Many economic and financial variables are observed over time. In addition to being interested in the interrelationship among such variables, we are also concerned with relationships among the current and past values of one or more of them, that is relationship over time. Classical time series analysis can answer these important problems and hence is central to a wide range of applications including business cycle measurement, financial risk management, policy analysis, trend analysis, seasonality, analysis of structural changes, and forecasting. With the increasing availability of data, understanding the core methodologies is even more crucial to be able to properly work with the Big Data.

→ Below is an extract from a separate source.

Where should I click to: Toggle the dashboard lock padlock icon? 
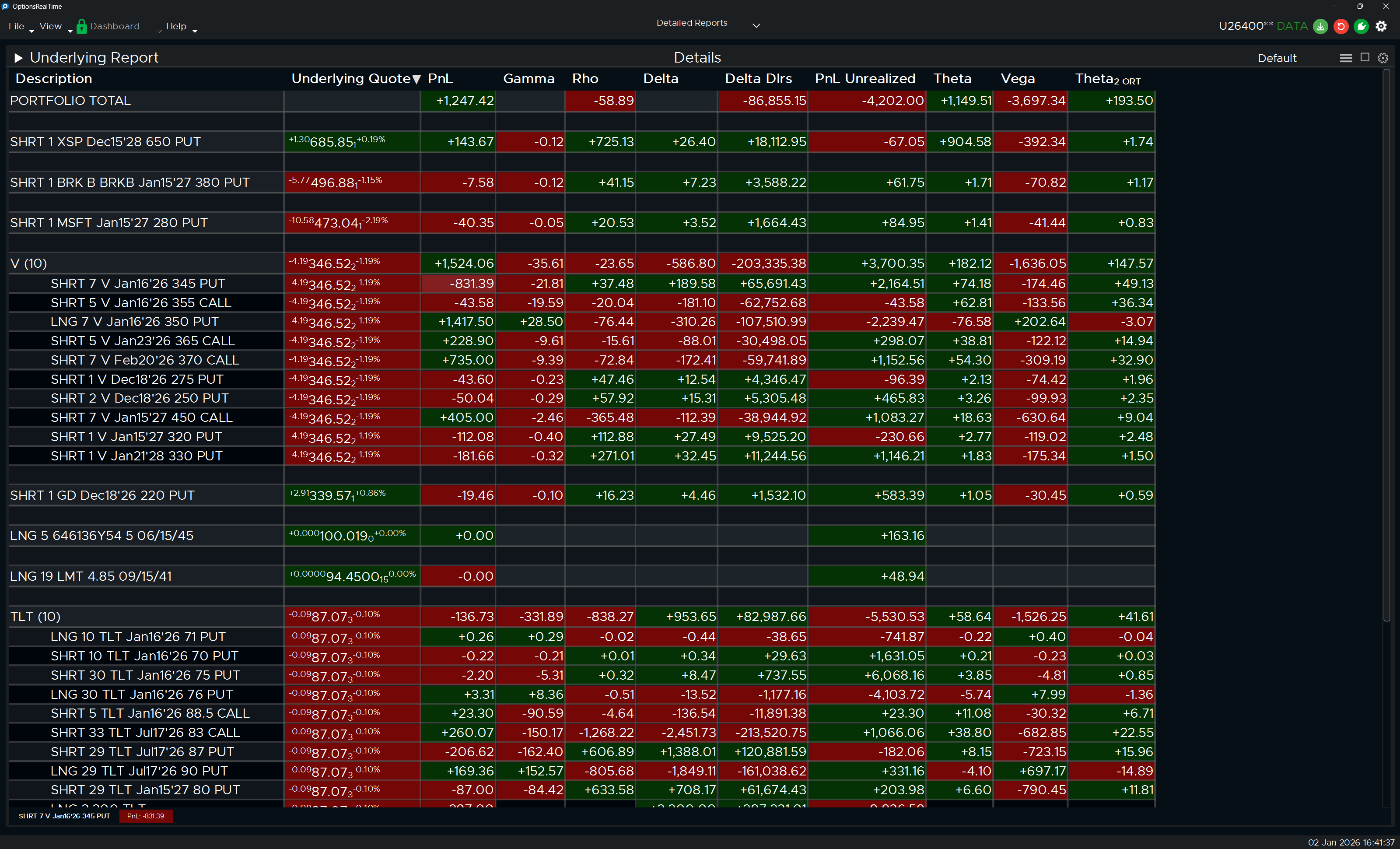click(x=81, y=26)
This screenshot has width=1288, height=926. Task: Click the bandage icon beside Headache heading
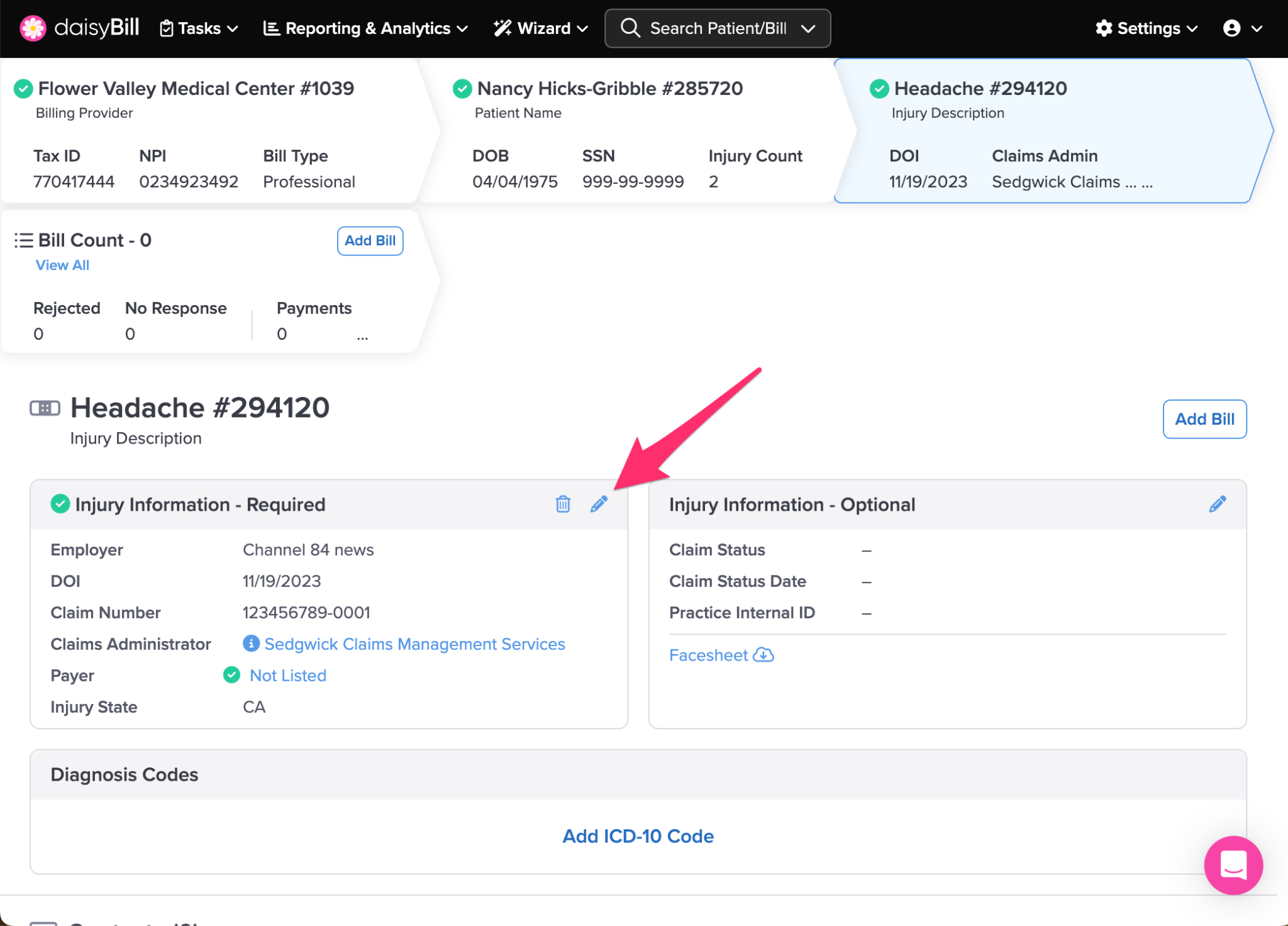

The objective of the course is to help students understand several important modern techniques in applied econometrics and time series. An emphasis of the course will be placed on understanding the essentials underlying the core techniques, and developing the ability to relate the methods to important issues faced by a practitioner. The course hence concentrates on the practical use of econometric methods, reviewing the relevant methodology, its use, and the possible alternative modeling approaches. The course will be oriented on computer classes where students can gain hands-on experience in applied econometric analysis. During the course we will especially focus on the basis of the classical time series analysis, multivariate time series, and modern extensions including connection to network analysis, time-varying parameter vector autoregressions, and connection to machine learning techniques, and Big Data estimation. The course will hence provide a state of the art overview of methodologies used in macro-finance modeling together with modern extensions.

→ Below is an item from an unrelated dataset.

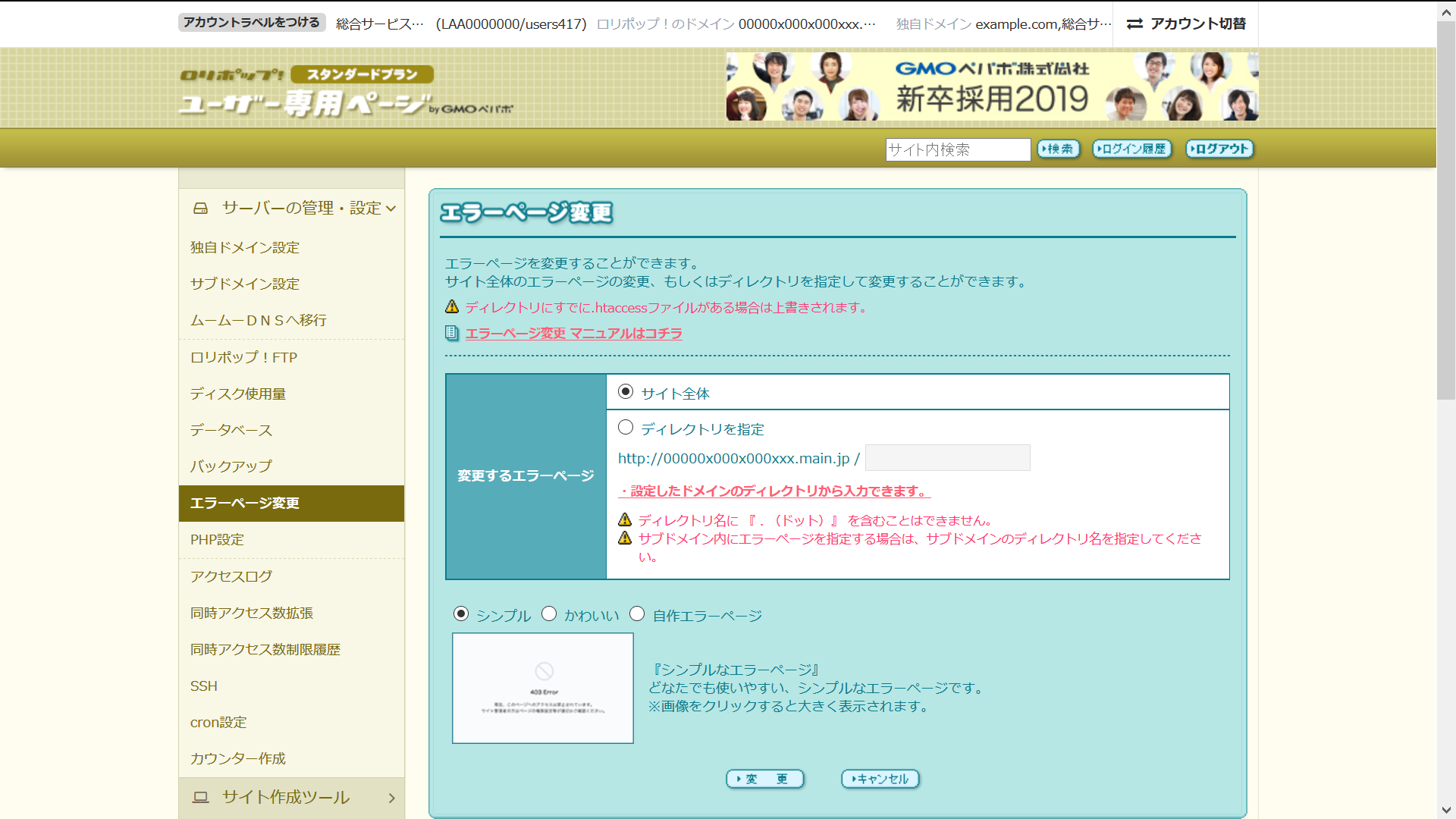Click the GMO Pepabo recruitment banner
The image size is (1456, 819).
[992, 86]
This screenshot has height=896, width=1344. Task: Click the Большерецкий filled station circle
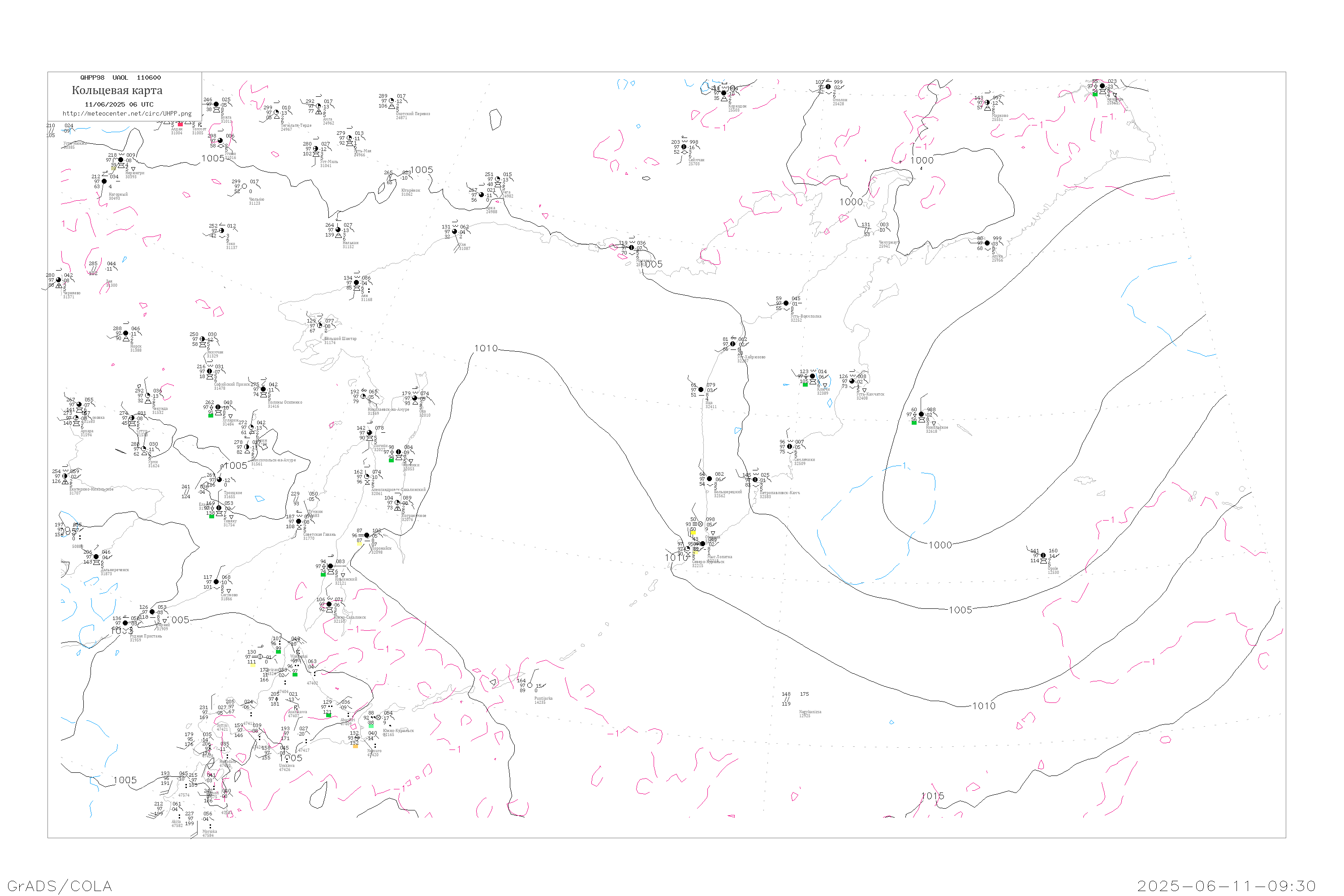(x=710, y=479)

Prior experience with R-studio, basics of calculus, linear algebra, and statistics.
About the lecturer
Dr. Jozef Barunik
Jozef Barunik is Associate Professor at the Institute of Economic Studies, Faculty of Social Sciences, Charles University in Prague, and is head of the Department of Econometrics at IITA, the Czech Academy of Sciences. His research has concentrated on the areas of financial econometrics, asset pricing, quantiles, frequency domain. He published the research results in well-established economic and financial journals such as Econometric Reviews, Journal of Financial Econometrics, Journal of Financial Markets, Quantitative Finance, Journal of Forecasting, Journal of International Money and Finance, or Journal of Economic Dynamics and Control. In addition to his academic activities, he actively works as an external consultant to major investment banks, consultancy businesses, as well as central banks.
Luboš Hanus is a PhD candidate at the Institute of Economic Studies at Charles University. He also works as a junior researcher at the Institute of Information Theory and Automation at Czech Academy of Sciences.